Celebrating 25 years since he performed J.S. Bach’s complete organ works in an 18-hour marathon concert, Paul Jacobs is today considered one of the most sought-after organists in the world.

In fall 2025, to mark this auspicious anniversary, Jacobs performed two monumental Bach programs in New York City, The Art of Fugue and a recreation of the legendary Bach program given by Mendelssohn at Leipzig’s Thomaskirche in 1840. He also performed The Art of Fugue at the Oregon Bach Festival and at Walt Disney Concert Hall.

The only organist ever to have won a Grammy Award, Jacobs has collabor-ated with many of the world’s leading conductors, including Franz Welser- Möst, Gustavo Dudamel, Michael Tilson Thomas, Esa-Pekka Salonen, and Elim Chan, among others. He has performed to great critical acclaim on five continents and in each of the 50 United States, appearing regularly with The Cleveland Orchestra, Chicago Symphony Orchestra, Los Angeles Philharmonic, San Francisco Symphony, and many more. Jacobs is also the founding director of the Oregon Bach Festival Organ Institute, a position he assumed in 2014.

A fierce advocate of new music, Jacobs has premiered works by Mason Bates, Bernd Richard Deutsch, Christopher Rouse, and Christopher Theofanidis, among others. His recording of Michael Daugherty’s Once Upon a Castle with the Nashville Symphony and Giancarlo Guerrero received three Grammy Awards, including Best Classical Compendium.
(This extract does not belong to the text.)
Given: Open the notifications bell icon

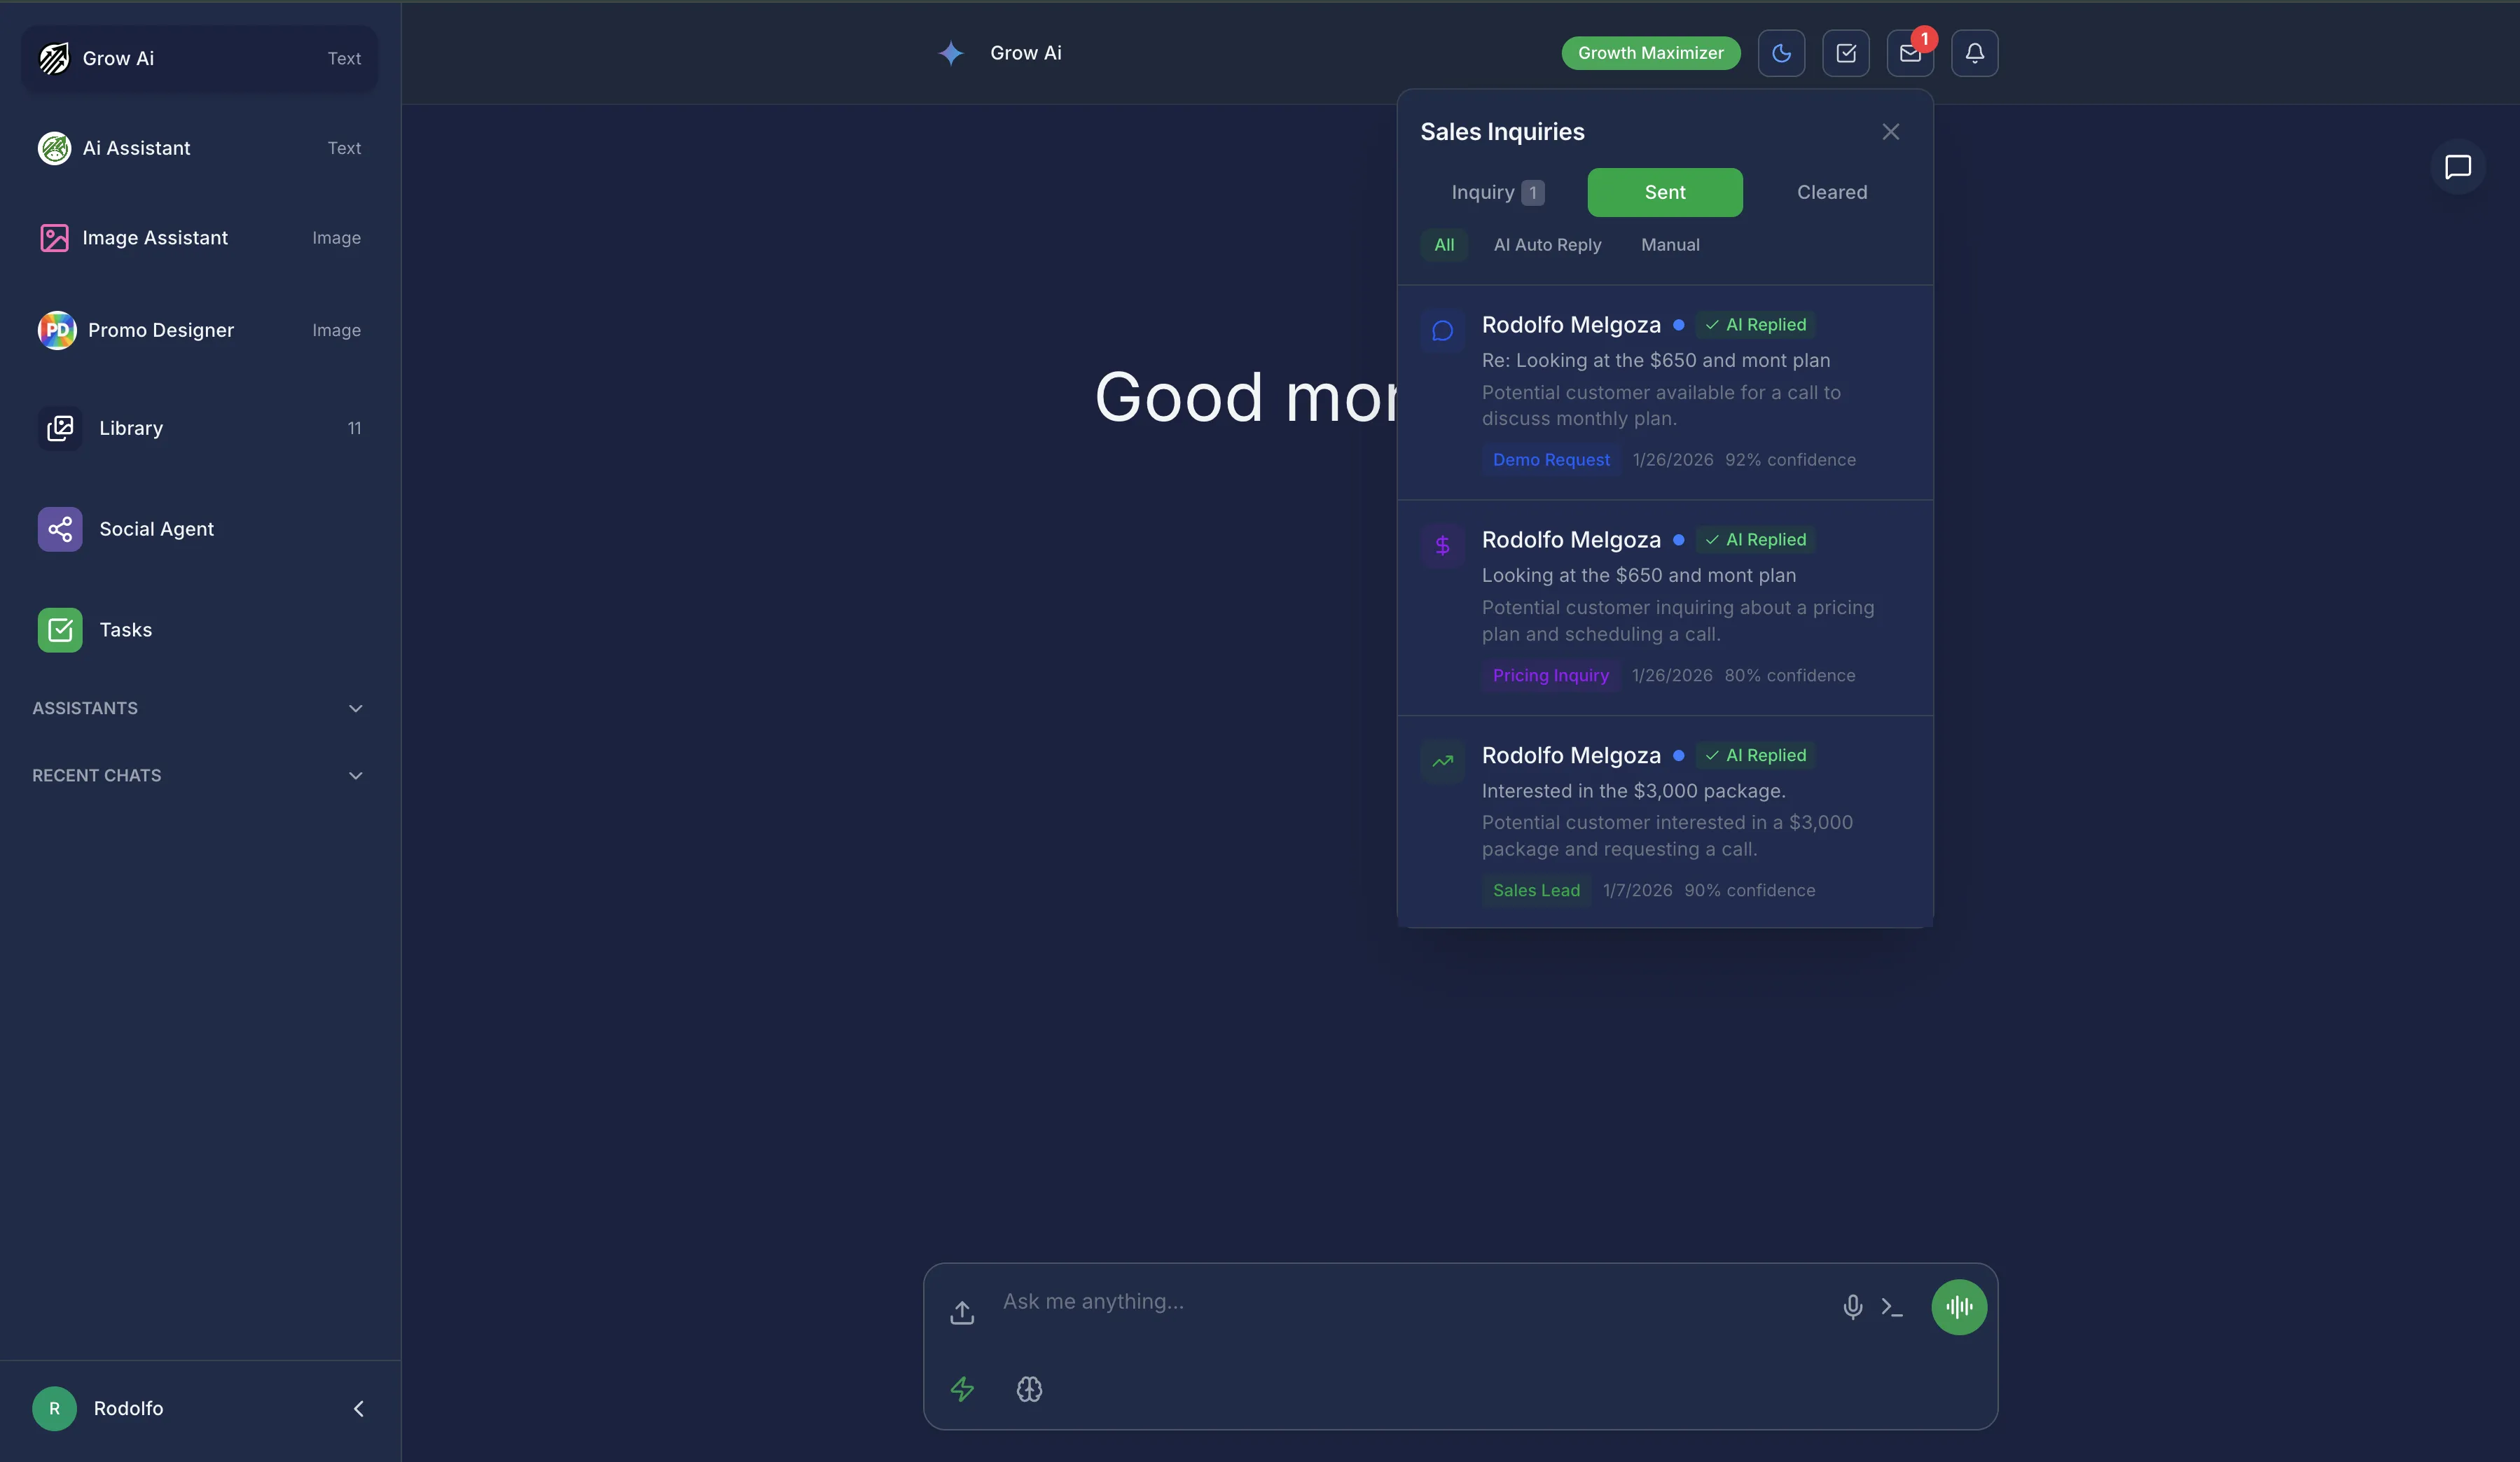Looking at the screenshot, I should coord(1974,53).
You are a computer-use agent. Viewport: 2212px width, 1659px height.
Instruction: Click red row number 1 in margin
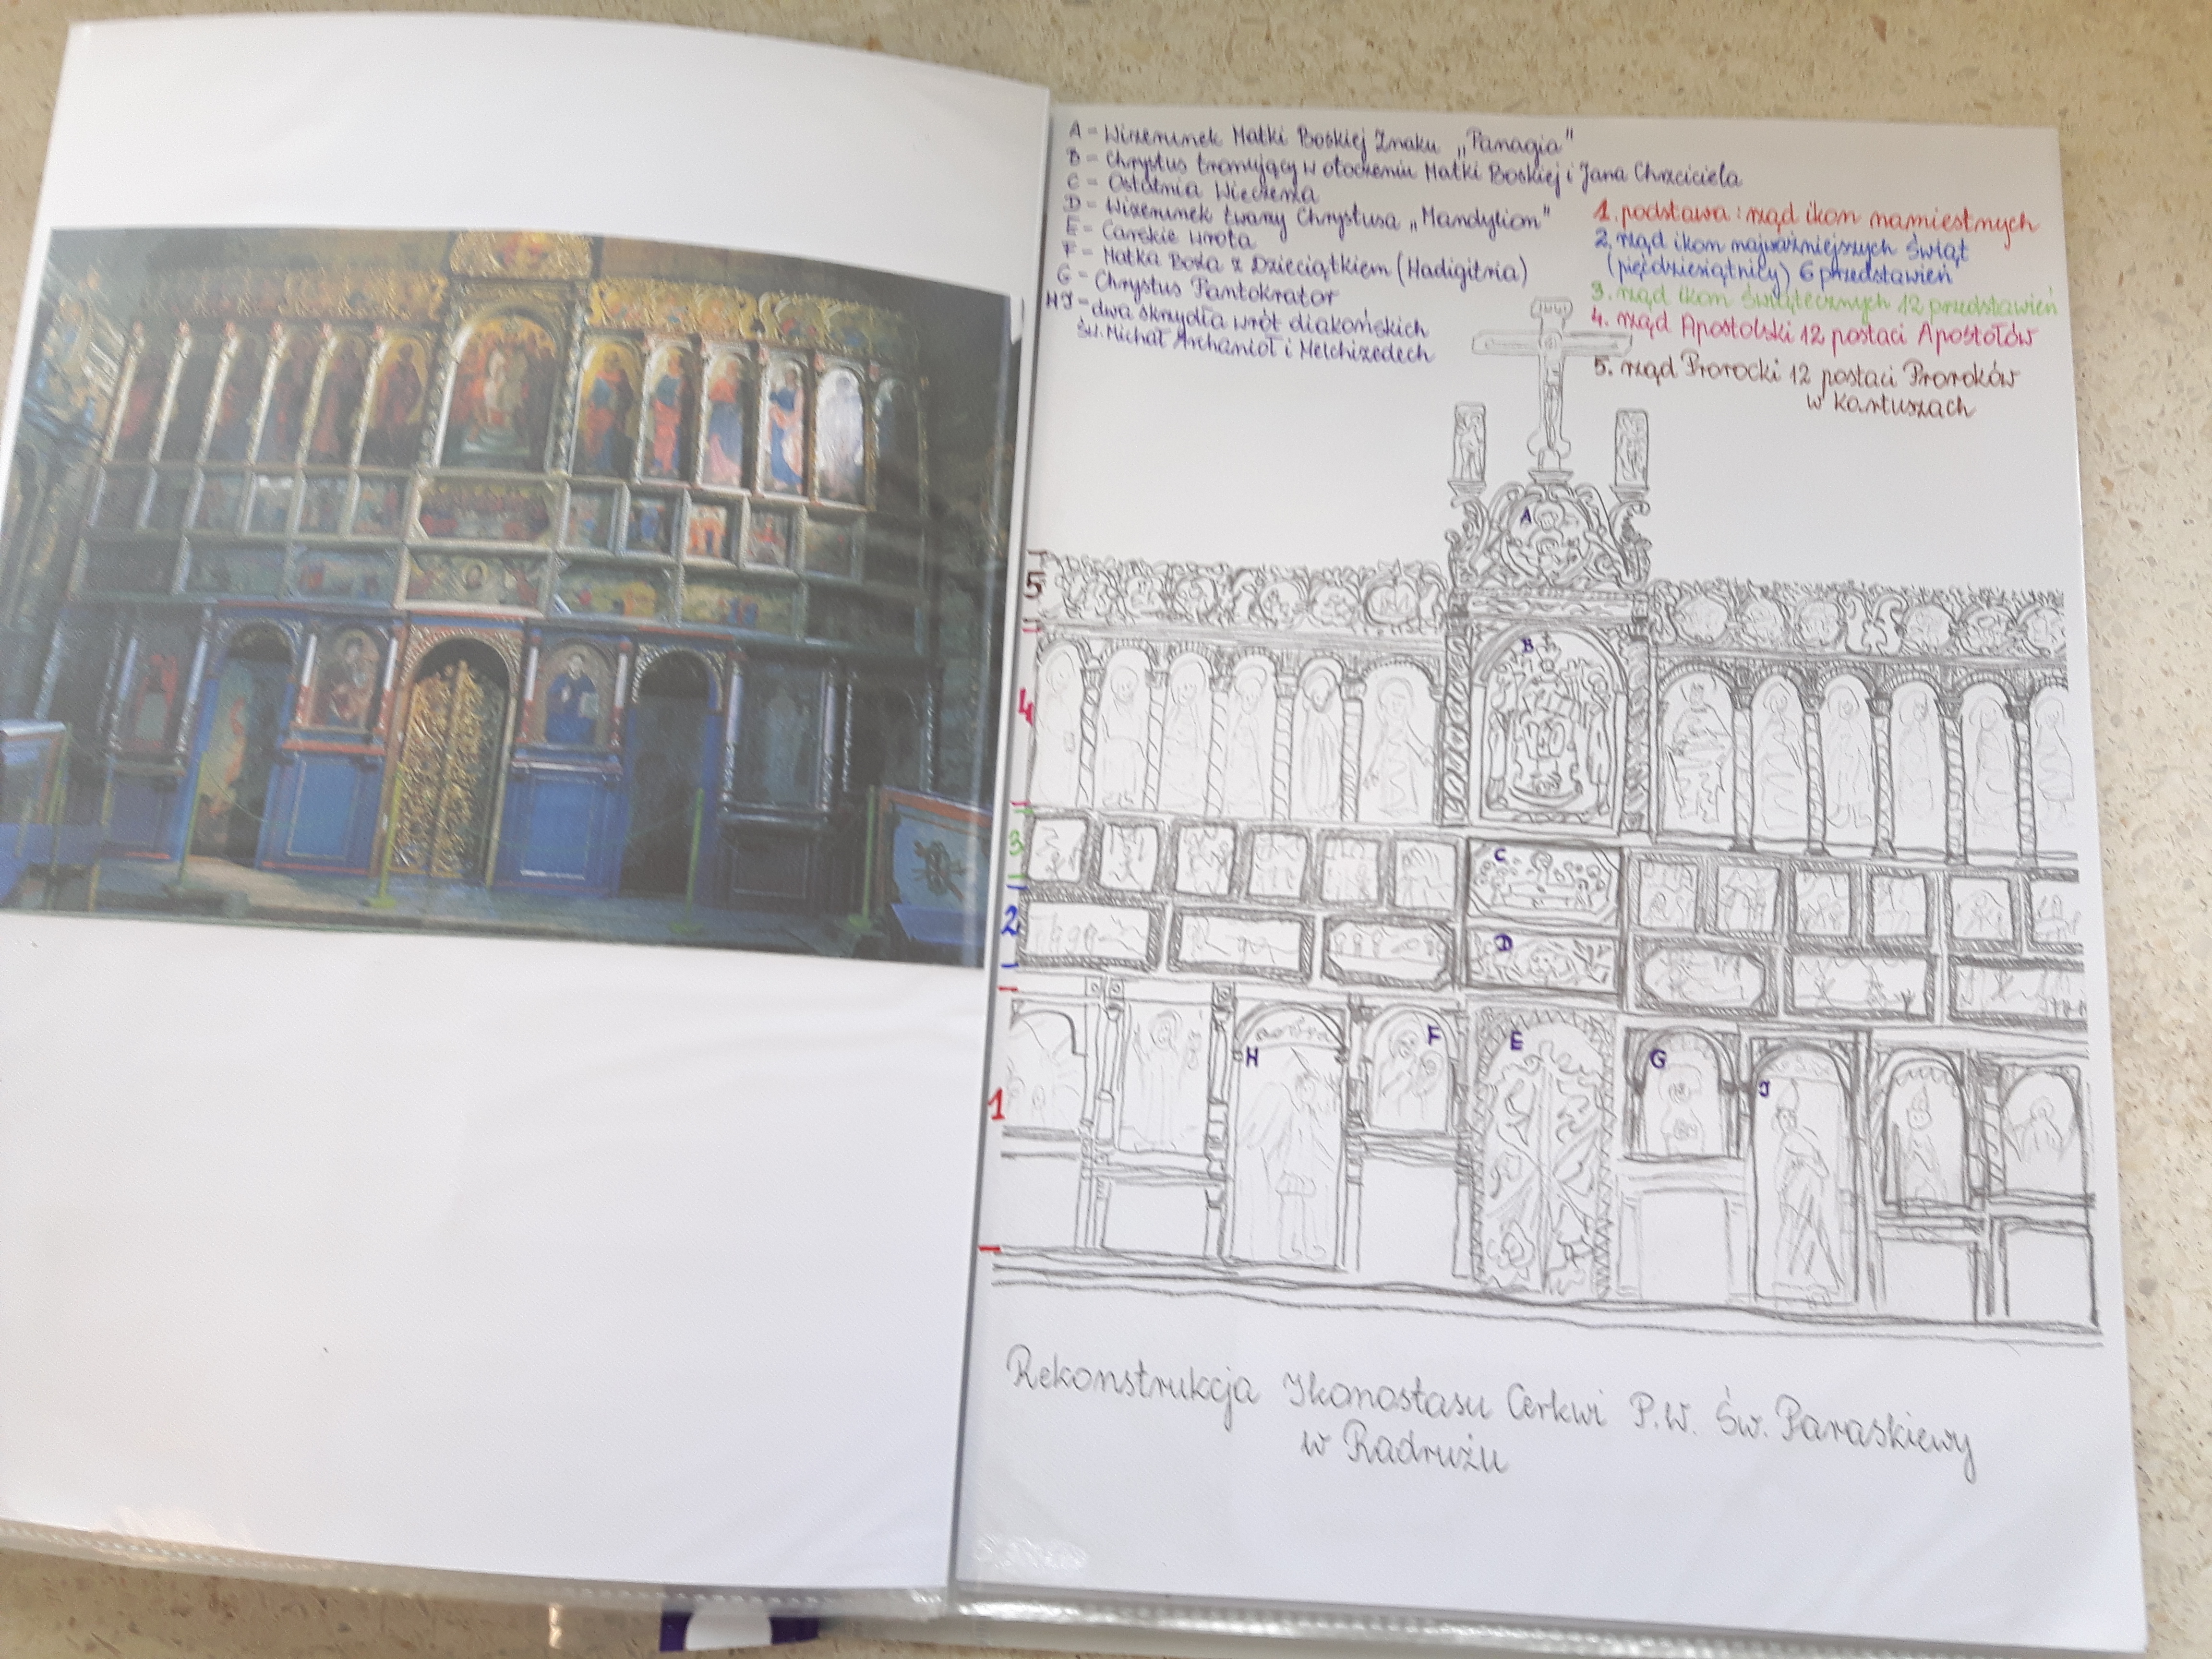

Jacobs studied at the Curtis Institute of Music and at Yale University. He joined the faculty of The Juilliard School in 2003 and was named chair of the organ department in 2004. In addition, Jacobs has appeared on American Public Media’s Performance Today, NPR’s Morning Edition, and BBC Radio 3. In 2021, he received the International Performer of the Year Award from the American Guild of Organists, and in 2017, Washington & Jefferson College bestowed him with an honorary doctorate.